== Your assignment ==
In the entries below, begin at the line that has "Task: Click the" and stop after the line that has "Image resolution: width=439"; output those lines exactly, leaving out pictures.

== Data section ==
- Opening Delimiter -

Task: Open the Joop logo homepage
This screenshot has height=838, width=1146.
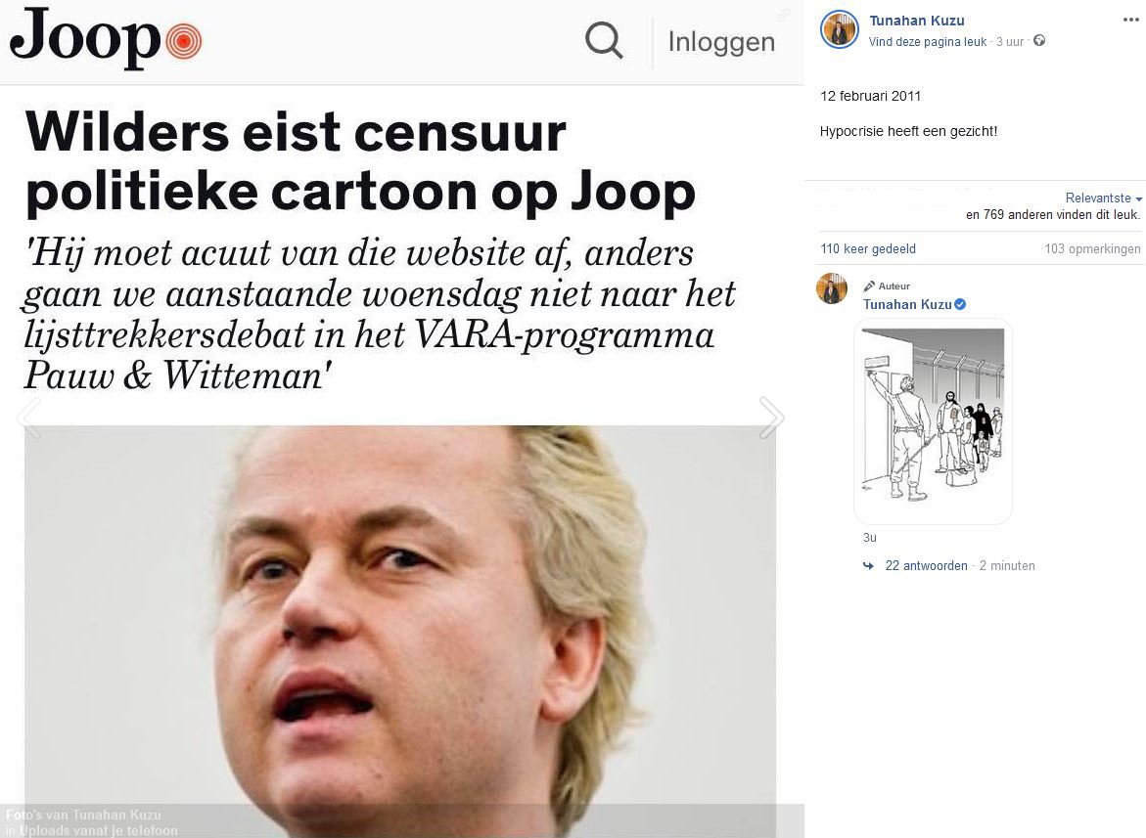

- Closing Delimiter -
- Opening Delimiter -

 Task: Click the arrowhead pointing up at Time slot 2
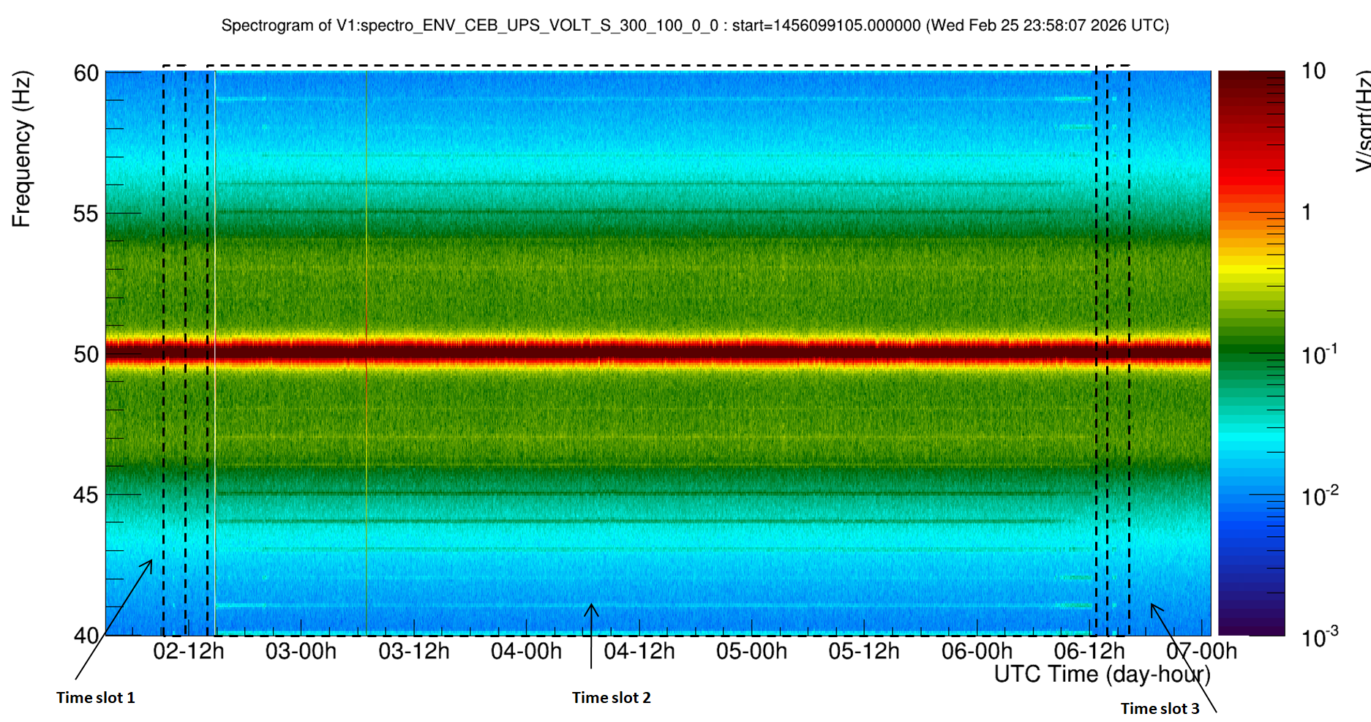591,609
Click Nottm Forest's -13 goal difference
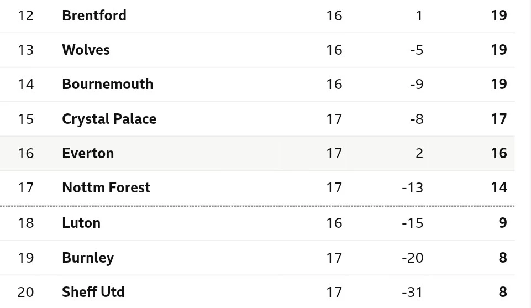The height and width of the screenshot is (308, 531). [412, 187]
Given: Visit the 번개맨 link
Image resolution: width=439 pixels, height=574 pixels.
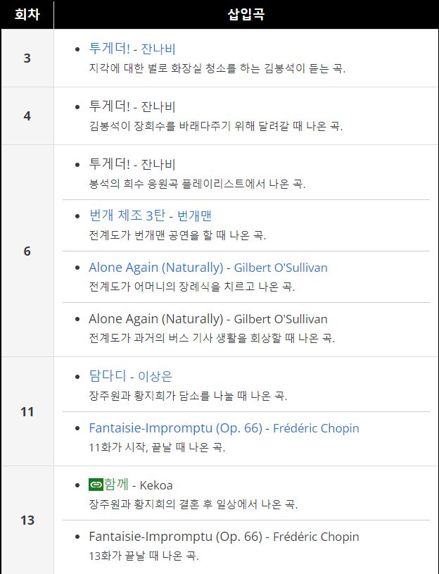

- Closing Delimiter -

== Exercise response ==
 Task: Click the arrowhead pointing up at Time slot 2
591,609
Click Nottm Forest's -13 goal difference
The height and width of the screenshot is (308, 531). [412, 187]
Given: Visit the 번개맨 link
Image resolution: width=439 pixels, height=574 pixels.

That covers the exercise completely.